Job: Reproduce the material below line for line, with no changes.

[Recorded information start]

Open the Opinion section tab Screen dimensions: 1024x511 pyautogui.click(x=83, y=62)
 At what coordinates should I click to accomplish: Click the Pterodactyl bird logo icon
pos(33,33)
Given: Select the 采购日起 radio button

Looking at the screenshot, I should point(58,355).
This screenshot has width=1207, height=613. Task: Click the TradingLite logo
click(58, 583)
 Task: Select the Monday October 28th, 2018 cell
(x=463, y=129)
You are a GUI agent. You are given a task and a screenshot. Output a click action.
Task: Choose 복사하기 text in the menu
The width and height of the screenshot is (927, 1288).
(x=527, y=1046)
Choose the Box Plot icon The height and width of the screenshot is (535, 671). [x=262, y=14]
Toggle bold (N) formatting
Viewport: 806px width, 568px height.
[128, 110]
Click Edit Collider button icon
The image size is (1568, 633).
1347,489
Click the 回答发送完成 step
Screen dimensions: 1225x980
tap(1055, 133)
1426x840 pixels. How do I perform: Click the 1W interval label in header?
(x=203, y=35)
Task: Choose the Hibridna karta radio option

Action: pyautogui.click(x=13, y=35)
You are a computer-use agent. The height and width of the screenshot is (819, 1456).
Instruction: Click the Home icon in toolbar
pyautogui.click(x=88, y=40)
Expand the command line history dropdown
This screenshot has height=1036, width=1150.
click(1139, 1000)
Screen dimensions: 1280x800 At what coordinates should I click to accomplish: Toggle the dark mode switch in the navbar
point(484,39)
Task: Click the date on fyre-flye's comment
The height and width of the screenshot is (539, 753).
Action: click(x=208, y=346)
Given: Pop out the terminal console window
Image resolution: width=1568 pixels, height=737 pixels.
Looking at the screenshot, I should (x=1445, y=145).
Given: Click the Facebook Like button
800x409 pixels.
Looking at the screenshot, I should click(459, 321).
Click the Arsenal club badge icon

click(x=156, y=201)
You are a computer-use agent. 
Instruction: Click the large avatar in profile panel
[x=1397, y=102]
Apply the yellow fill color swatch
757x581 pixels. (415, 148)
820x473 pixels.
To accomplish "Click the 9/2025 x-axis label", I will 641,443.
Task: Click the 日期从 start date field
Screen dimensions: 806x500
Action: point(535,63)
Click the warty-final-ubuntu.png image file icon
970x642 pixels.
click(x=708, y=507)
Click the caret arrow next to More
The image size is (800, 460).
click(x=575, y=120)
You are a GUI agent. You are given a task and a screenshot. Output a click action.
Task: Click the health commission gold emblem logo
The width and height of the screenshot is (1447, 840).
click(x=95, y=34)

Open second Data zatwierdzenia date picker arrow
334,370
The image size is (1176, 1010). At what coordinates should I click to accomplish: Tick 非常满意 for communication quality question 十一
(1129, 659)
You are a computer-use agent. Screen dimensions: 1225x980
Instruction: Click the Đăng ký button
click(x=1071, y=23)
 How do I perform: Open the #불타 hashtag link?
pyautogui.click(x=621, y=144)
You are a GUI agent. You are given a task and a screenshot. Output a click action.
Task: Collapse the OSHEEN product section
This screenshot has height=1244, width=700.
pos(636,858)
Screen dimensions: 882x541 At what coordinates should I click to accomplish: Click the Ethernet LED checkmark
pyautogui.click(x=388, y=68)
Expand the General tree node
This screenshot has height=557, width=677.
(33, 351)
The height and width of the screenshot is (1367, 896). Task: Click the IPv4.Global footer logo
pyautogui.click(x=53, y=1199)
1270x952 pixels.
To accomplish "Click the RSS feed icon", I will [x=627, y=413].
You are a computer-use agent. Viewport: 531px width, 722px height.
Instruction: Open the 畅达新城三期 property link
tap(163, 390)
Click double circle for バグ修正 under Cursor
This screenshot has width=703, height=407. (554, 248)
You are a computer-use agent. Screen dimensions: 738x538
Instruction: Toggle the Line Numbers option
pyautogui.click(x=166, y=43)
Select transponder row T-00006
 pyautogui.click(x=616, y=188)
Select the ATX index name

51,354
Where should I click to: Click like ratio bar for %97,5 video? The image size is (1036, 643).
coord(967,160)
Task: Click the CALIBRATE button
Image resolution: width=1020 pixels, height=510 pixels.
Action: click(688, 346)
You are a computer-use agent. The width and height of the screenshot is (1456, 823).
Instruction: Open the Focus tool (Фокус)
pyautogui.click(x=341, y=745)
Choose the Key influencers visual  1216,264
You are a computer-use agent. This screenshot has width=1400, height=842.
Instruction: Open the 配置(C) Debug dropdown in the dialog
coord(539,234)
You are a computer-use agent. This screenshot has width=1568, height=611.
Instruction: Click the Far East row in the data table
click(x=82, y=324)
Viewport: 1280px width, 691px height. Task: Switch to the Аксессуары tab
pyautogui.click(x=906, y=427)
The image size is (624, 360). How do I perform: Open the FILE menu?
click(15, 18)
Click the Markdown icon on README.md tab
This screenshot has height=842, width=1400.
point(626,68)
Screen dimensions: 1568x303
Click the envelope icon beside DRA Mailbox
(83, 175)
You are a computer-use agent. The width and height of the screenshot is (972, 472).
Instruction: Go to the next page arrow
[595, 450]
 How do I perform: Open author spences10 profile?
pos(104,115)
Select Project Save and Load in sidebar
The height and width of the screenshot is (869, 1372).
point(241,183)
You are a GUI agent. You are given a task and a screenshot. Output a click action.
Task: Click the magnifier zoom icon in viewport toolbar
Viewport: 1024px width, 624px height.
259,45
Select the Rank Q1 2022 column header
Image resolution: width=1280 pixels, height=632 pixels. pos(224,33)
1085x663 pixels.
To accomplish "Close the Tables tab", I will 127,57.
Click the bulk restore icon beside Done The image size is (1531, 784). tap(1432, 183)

[Recorded information end]

Answer:
Open the Opinion section tab Screen dimensions: 1024x511 pyautogui.click(x=83, y=62)
 At what coordinates should I click to accomplish: Click the Pterodactyl bird logo icon
pos(33,33)
Given: Select the 采购日起 radio button

Looking at the screenshot, I should point(58,355).
This screenshot has width=1207, height=613. Task: Click the TradingLite logo
click(58, 583)
 Task: Select the Monday October 28th, 2018 cell
(x=463, y=129)
You are a GUI agent. You are given a task and a screenshot. Output a click action.
Task: Choose 복사하기 text in the menu
The width and height of the screenshot is (927, 1288).
(x=527, y=1046)
Choose the Box Plot icon The height and width of the screenshot is (535, 671). [x=262, y=14]
Toggle bold (N) formatting
Viewport: 806px width, 568px height.
[128, 110]
Click Edit Collider button icon
The image size is (1568, 633).
1347,489
Click the 回答发送完成 step
Screen dimensions: 1225x980
tap(1055, 133)
1426x840 pixels. How do I perform: Click the 1W interval label in header?
(x=203, y=35)
Task: Choose the Hibridna karta radio option

Action: pyautogui.click(x=13, y=35)
You are a computer-use agent. The height and width of the screenshot is (819, 1456).
Instruction: Click the Home icon in toolbar
pyautogui.click(x=88, y=40)
Expand the command line history dropdown
This screenshot has height=1036, width=1150.
click(1139, 1000)
Screen dimensions: 1280x800 At what coordinates should I click to accomplish: Toggle the dark mode switch in the navbar
point(484,39)
Task: Click the date on fyre-flye's comment
The height and width of the screenshot is (539, 753).
Action: click(x=208, y=346)
Given: Pop out the terminal console window
Image resolution: width=1568 pixels, height=737 pixels.
Looking at the screenshot, I should (x=1445, y=145).
Given: Click the Facebook Like button
800x409 pixels.
Looking at the screenshot, I should click(459, 321).
Click the Arsenal club badge icon

click(x=156, y=201)
You are a computer-use agent. 
Instruction: Click the large avatar in profile panel
[x=1397, y=102]
Apply the yellow fill color swatch
757x581 pixels. (415, 148)
820x473 pixels.
To accomplish "Click the 9/2025 x-axis label", I will 641,443.
Task: Click the 日期从 start date field
Screen dimensions: 806x500
Action: point(535,63)
Click the warty-final-ubuntu.png image file icon
970x642 pixels.
click(x=708, y=507)
Click the caret arrow next to More
The image size is (800, 460).
click(x=575, y=120)
You are a GUI agent. You are given a task and a screenshot. Output a click action.
Task: Click the health commission gold emblem logo
The width and height of the screenshot is (1447, 840).
click(x=95, y=34)

Open second Data zatwierdzenia date picker arrow
334,370
The image size is (1176, 1010). At what coordinates should I click to accomplish: Tick 非常满意 for communication quality question 十一
(1129, 659)
You are a computer-use agent. Screen dimensions: 1225x980
Instruction: Click the Đăng ký button
click(x=1071, y=23)
 How do I perform: Open the #불타 hashtag link?
pyautogui.click(x=621, y=144)
You are a GUI agent. You are given a task and a screenshot. Output a click action.
Task: Collapse the OSHEEN product section
This screenshot has height=1244, width=700.
pos(636,858)
Screen dimensions: 882x541 At what coordinates should I click to accomplish: Click the Ethernet LED checkmark
pyautogui.click(x=388, y=68)
Expand the General tree node
This screenshot has height=557, width=677.
(33, 351)
The height and width of the screenshot is (1367, 896). Task: Click the IPv4.Global footer logo
pyautogui.click(x=53, y=1199)
1270x952 pixels.
To accomplish "Click the RSS feed icon", I will [x=627, y=413].
You are a computer-use agent. Viewport: 531px width, 722px height.
Instruction: Open the 畅达新城三期 property link
tap(163, 390)
Click double circle for バグ修正 under Cursor
This screenshot has width=703, height=407. (554, 248)
You are a computer-use agent. Screen dimensions: 738x538
Instruction: Toggle the Line Numbers option
pyautogui.click(x=166, y=43)
Select transponder row T-00006
 pyautogui.click(x=616, y=188)
Select the ATX index name

51,354
Where should I click to: Click like ratio bar for %97,5 video? The image size is (1036, 643).
coord(967,160)
Task: Click the CALIBRATE button
Image resolution: width=1020 pixels, height=510 pixels.
Action: click(688, 346)
You are a computer-use agent. The width and height of the screenshot is (1456, 823).
Instruction: Open the Focus tool (Фокус)
pyautogui.click(x=341, y=745)
Choose the Key influencers visual  1216,264
You are a computer-use agent. This screenshot has width=1400, height=842.
Instruction: Open the 配置(C) Debug dropdown in the dialog
coord(539,234)
You are a computer-use agent. This screenshot has width=1568, height=611.
Instruction: Click the Far East row in the data table
click(x=82, y=324)
Viewport: 1280px width, 691px height. Task: Switch to the Аксессуары tab
pyautogui.click(x=906, y=427)
The image size is (624, 360). How do I perform: Open the FILE menu?
click(15, 18)
Click the Markdown icon on README.md tab
This screenshot has height=842, width=1400.
point(626,68)
Screen dimensions: 1568x303
Click the envelope icon beside DRA Mailbox
(83, 175)
You are a computer-use agent. The width and height of the screenshot is (972, 472).
Instruction: Go to the next page arrow
[595, 450]
 How do I perform: Open author spences10 profile?
pos(104,115)
Select Project Save and Load in sidebar
The height and width of the screenshot is (869, 1372).
point(241,183)
You are a GUI agent. You are given a task and a screenshot. Output a click action.
Task: Click the magnifier zoom icon in viewport toolbar
Viewport: 1024px width, 624px height.
259,45
Select the Rank Q1 2022 column header
Image resolution: width=1280 pixels, height=632 pixels. pos(224,33)
1085x663 pixels.
To accomplish "Close the Tables tab", I will 127,57.
Click the bulk restore icon beside Done The image size is (1531, 784). tap(1432, 183)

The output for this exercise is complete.